DHAKA – Seventeen members of Myanmar’s immigration department are in Cox’s Bazar on the Bangladeshi coast for a week to interview Rohingya refugees to verify their repatriation claims. Aung Myo, the social welfare minister for Rakhine State, heads the delegation, the Bangladeshi officials said. Aung Myo also represented Rakhine State’s immigration and population department.
The delegation is selecting members for a pilot “family-based repatriation” project, according to the Bangladesh authorities.
Around 70 Rohingya people from 20 families were brought to a guest house for verification.
Mohammed Mizanur Rahman, the Refugee Relief and Repatriation Commissioner in Cox’s Bazar, told The Irrawaddy that Myanmar’s regime cleared 711 Rohingya out of 1,140 refugees proposed by Bangladesh.
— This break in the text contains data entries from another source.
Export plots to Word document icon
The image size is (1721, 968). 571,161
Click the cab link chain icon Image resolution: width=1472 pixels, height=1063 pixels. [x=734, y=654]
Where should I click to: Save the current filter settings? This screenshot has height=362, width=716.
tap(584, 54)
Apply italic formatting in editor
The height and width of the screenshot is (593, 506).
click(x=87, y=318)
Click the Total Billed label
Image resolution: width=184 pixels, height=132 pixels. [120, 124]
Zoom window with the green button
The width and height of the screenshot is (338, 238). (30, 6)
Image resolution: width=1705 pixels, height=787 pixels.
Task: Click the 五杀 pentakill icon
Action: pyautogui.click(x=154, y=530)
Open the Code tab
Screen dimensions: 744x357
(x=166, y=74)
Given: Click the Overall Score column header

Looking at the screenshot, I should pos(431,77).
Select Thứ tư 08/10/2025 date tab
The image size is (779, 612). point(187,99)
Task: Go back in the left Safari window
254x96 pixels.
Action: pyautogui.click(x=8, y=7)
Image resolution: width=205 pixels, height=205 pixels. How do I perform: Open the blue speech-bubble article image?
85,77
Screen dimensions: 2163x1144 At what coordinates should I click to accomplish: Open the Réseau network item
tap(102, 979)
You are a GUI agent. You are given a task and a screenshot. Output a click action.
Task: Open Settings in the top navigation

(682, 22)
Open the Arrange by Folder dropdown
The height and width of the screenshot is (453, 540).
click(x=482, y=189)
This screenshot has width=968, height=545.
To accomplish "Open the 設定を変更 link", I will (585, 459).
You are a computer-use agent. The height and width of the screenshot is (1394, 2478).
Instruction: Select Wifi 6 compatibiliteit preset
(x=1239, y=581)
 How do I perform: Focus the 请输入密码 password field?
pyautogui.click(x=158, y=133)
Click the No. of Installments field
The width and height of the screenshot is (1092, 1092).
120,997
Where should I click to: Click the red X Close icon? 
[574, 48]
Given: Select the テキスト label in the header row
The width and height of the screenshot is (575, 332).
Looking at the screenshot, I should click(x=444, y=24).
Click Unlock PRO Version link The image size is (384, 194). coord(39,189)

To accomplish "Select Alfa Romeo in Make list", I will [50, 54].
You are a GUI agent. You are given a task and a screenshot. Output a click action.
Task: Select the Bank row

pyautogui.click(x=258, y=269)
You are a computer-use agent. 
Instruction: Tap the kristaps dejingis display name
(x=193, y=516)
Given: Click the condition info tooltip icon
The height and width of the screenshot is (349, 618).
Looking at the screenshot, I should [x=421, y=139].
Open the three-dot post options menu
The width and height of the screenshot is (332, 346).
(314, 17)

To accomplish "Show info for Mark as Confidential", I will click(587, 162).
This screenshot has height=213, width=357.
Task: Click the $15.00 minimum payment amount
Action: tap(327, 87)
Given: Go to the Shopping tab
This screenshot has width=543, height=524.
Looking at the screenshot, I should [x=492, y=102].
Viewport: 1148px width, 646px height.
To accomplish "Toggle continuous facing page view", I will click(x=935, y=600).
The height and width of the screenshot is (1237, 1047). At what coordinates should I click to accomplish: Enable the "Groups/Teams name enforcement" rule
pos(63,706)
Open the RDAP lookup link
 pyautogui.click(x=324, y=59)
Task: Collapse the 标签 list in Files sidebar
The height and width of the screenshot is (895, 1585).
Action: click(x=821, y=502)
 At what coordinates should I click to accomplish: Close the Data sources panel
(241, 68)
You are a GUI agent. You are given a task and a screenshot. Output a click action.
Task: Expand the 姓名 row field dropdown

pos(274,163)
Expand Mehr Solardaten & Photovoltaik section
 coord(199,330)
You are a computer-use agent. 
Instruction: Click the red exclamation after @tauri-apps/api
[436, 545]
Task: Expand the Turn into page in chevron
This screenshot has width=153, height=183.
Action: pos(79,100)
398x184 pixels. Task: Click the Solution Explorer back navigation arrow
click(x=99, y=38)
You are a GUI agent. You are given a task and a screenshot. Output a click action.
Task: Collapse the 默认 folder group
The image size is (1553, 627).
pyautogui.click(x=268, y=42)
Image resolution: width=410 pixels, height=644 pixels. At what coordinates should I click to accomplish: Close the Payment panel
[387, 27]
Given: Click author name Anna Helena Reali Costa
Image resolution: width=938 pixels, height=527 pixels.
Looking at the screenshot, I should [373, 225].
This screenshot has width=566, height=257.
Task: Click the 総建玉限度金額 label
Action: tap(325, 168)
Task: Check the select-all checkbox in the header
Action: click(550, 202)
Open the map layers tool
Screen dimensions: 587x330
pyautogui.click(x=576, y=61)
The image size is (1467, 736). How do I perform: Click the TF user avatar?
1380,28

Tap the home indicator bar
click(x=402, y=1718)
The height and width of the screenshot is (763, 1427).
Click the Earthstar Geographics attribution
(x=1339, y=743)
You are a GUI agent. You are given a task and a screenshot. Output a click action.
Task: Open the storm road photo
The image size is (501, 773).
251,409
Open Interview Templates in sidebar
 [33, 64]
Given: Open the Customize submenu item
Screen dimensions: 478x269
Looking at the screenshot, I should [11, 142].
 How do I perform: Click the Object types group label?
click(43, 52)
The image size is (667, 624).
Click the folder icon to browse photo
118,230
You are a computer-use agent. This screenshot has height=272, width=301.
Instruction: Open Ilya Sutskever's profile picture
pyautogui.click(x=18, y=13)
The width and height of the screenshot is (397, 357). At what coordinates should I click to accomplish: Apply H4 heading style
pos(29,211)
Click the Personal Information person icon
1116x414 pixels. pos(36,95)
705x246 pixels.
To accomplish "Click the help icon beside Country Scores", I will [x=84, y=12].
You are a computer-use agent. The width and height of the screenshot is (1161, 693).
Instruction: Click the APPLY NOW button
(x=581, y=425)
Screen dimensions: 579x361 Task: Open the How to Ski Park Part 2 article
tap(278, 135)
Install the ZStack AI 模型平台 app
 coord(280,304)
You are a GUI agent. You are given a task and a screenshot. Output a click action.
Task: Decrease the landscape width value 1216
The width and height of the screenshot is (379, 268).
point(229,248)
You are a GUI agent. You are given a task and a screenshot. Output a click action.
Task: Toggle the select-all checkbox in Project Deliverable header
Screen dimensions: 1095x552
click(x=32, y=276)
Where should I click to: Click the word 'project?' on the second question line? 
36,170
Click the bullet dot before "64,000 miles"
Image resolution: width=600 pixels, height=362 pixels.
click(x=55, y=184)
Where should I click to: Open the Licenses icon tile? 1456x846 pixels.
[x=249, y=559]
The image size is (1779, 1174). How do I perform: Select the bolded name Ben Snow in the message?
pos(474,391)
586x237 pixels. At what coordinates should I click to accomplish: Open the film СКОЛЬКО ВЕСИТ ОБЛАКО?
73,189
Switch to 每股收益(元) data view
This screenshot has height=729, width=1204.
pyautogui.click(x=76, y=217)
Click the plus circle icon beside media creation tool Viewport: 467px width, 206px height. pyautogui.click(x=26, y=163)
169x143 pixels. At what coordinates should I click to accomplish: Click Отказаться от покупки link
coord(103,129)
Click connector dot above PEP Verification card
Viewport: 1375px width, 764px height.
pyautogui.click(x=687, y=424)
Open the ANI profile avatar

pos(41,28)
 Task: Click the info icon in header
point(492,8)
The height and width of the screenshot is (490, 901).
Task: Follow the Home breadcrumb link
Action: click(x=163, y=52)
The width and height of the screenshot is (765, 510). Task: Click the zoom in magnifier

“Now they are interviewing some of the 429 Rohingyas who were rejected in the original list,” he said, adding that no decision on repatriation would be made by the delegation.
Bangladesh and Myanmar began the repatriation process in 2018 but no returns have been completed.
In 2019 repatriation efforts resumed after China’s mediation but the process ceased after the coup in February 2021.
Rohingyas said they feared hasty moves by the regime.
Htway Lwin, a Rohingya rights defender in Cox’s Bazar, told The Irrawaddy that dignified repatriation is the only solution as the camps were increasingly horrific and lawless.
“How we will return to our land? Will they allow us? It is not explained, it is not their ploy. How long will we be kept in the container? We have seen photos of containers and it was not clear when we will be transferred to our land and what identity we will have. Otherwise, the problem will remain the same.”
Dhaka-based daily Prothom Alo reported on March 12 reported that Myanmar’s junta took diplomats from Bangladesh, India, China and five other countries to Rakhine State last week and expressed an interest in Rohingya repatriation.
According to diplomatic sources in Dhaka and Yangon, Myanmar is taking the initiative under pressure from China.
Three months after a majority of Rohingyas were driven out of Rakhine State in November 2017, an agreement on repatriation was signed between Bangladesh and Myanmar. China was behind the agreement but there has been no progress in six years.
The diplomats visited temporary camps in Maungdaw and Sittwe in Myanmar.
On Monday Bangladeshi’s Foreign Ministry said Yang Xiaokun, a rights chief at the Chinese Foreign Affairs Ministry, called Foreign Secretary Masud Bin Momen to discuss human rights and areas for cooperation.
According to the Bangladeshi Foreign Affairs Ministry, China and Bangladesh debated multilateral rights in Dhaka on Sunday and discussed “their national human rights philosophy and achievements, ongoing developments and cooperation on human rights in the UN multilateral framework”.
“The two sides also discussed the situation of forcibly displaced Rohingya people,” the statement said.
Diplomatic sources told the Prothom Alo that China has been calling for repatriations to begin before the monsoon in June while April 24 has been set as a deadline for Myanmar to put its counterargument regarding the Rohingya genocide case at the International Court of Justice.
Bangladesh had been hosting about a million Rohingya, who mostly arrived during the August 2017 military crackdown.
The Bangladesh government earlier handed over a list of 862,000 Rohingyas to Myanmar and said it would take around 70,000 of them.